Bagaimanakah sebenarnya cara menghitung usia kehamilan? Banyak pemahaman yang keliru mengenai penghitungan kehamilan. Padahal usia kehamilan sangat penting untuk diketahui dengan tepat agar wanita hamil bisa mengetahui pertumbuhan janin, kebutuhan yang diperlukan untuk mendukung pertumbuhan janin dan sebagai dasar untuk mengatur jadwal pemeriksaan. Dengan diketahuinya usia kehamilan, maka diharapkan kehamilan pun bisa berjalan dengan baik dan sehat. 
cara menghitung usia kehamilan

Dasar Penghitungan Usia Kehamilan

Usia janin dihitung dari hari pertama haid terakhir atau disingkat HPHT. Penetapan ini dikarenakan sulit untuk menentukan waktu ovulasi pada seorang wanita.

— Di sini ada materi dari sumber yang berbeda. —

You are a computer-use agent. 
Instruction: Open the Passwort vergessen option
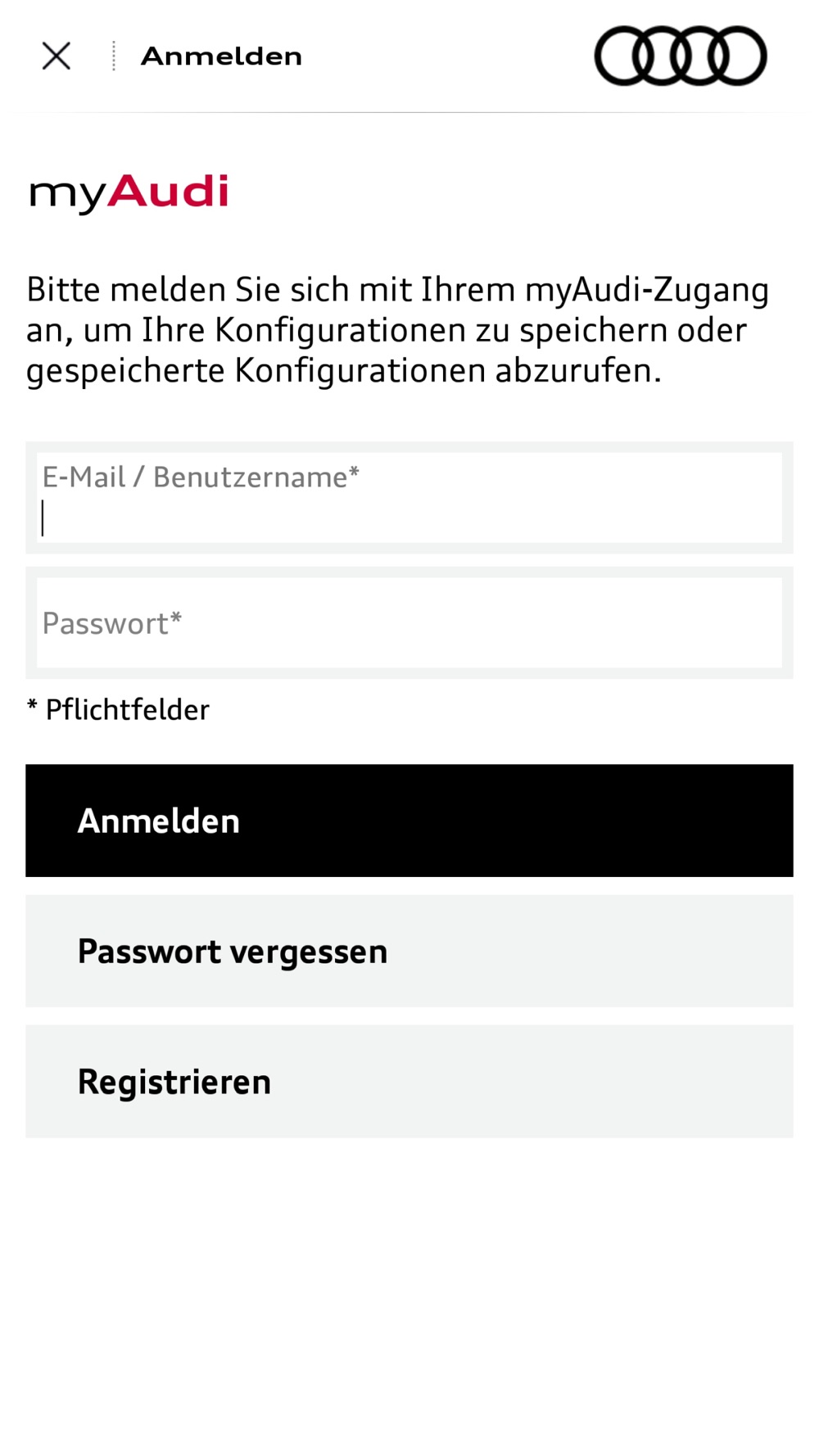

Karena itulah sebaiknya kaum wanita menandai hari pertama periode haid setiap bulan untuk memudahkan penghitungan usia kehamilan ini. Berdasarkan HPHT inilah usia janin dalam kandungan adalah usia kehamilan dikurangi 2 minggu.
Jika dilihat bahwa cara menghitung usia kehamilan dari hari pertama haid yang terakhir, maka ada tiga tahapan yang terjadi pada tiga minggu pertama terjadinya kehamilan. Mulai dari tiga minggu pertama ini, sebaiknya kaum wanita sudah menjaga kesehatan dirinya dan memperhatikan kondisi tubuh untuk mendukung kehamilan yang terjadi.

·         Minggu pertama

Minggu pertama yang dimaksudkan adalah minggu periode menstruasi terakhir. Di waktu ini, tubuh wanita akan memproduksi hormon FSH (Follicle Stimulating Hormone). Hormon ini berfungsi untuk mematangkan sel telur. Pada masa ini, sebaiknya wanita yang merencanakan kehamilan menjaga kondisi tubuhnya dengan baik. Lakukan kebiasaan-kebiasaan sehat dan hindari mengkonsumsi alkohol, merokok serta mengkonsumsi obat-obatan secara rutin tanpa pengawasan dari dokter.
Pada minggu yang pertama ini pula, kaum wanita wajib memenuhi nutrisi penting untuk mendukung kehamilan seperti vitamin B dan asam folat. Khusus untuk asam folat, sebaiknya konsumsilah asam folat sebanyak 400 mikrogram setiap hari. Asam folat bisa diperoleh dari kacang, brokoli, buncis, telur, jeruk dan juga hati.

·         Minggu kedua

Memasuki akhir minggu kedua, wanita akan memasuki masa ovulasi. Inilah waktu yang tepat untuk melakukan hubungan intim agar peluang kehamilan bisa terjadi. Jika hubungan intim dilakukan pada waktu ini, maka jutaan sperma akan berusaha untuk mencapai ampula tuba tempat sel telur yang siap untuk dibuahi. Pada masa ini, kaum wanita sebaiknya tetap memperhatikan asupan nutrisi serta melakukan olahraga dan istirahat yang cukup.

·         Minggu ketiga

Pada minggu ketiga ini, pembelahan zigot dimulai. Sel akan melakukan pembelahan menjadi 2 lalu terus membelah setiap 12 jam. Sel ini akan membelah menjadi 16 dalam kurun waktu tiga hari. Sel ini akan bergerak menuju rahim dan berkembang menjadi ratusan sel. Sel-sel ini dikelilingi oleh rongga yang berisi cairan dan disebut dengan istilah blastokista. Blastokista selanjutnya akan menempel di dinding rahim. Jika blastokista telah benar-benar menempel, kehamilan pun sudah terjadi. Saat inilah kehamilan seorang wanita disebut telah berusia tiga minggu walaupun janin di dalam kandungan masih berusia satu minggu.
Nah, dengan penjelasan tersebut kaum wanita tentunya menjadi lebih paham mengenai cara menghitung usia kehamilan sehingga bisa mendukung kehamilan sejak dini. Sementara itu pada kaum wanita yang memiliki siklus menstruasi tidak teratur sehingga sulit menentukan hari pertama haid terakhir, maka pemeriksaan dengan menggunakan USG bisa menolong mengetahui usia kehamilan. Dukungan terhadap kehamilan sejak awal tentu akan membuat bayi terlahir sehat, demikian pula dengan sang ibu.